_EXERCISE BRIEF:_ Repeat every entry exactly as it appears.
### RECORDS TO PROCESS
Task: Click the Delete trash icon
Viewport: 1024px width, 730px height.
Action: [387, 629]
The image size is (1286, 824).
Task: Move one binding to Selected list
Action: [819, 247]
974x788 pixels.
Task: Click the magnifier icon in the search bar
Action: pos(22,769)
######
_RESULT OF THIS EXERCISE:_
Task: Click the Delete trash icon
Viewport: 1024px width, 730px height.
Action: [387, 629]
The image size is (1286, 824).
Task: Move one binding to Selected list
Action: [819, 247]
974x788 pixels.
Task: Click the magnifier icon in the search bar
Action: pos(22,769)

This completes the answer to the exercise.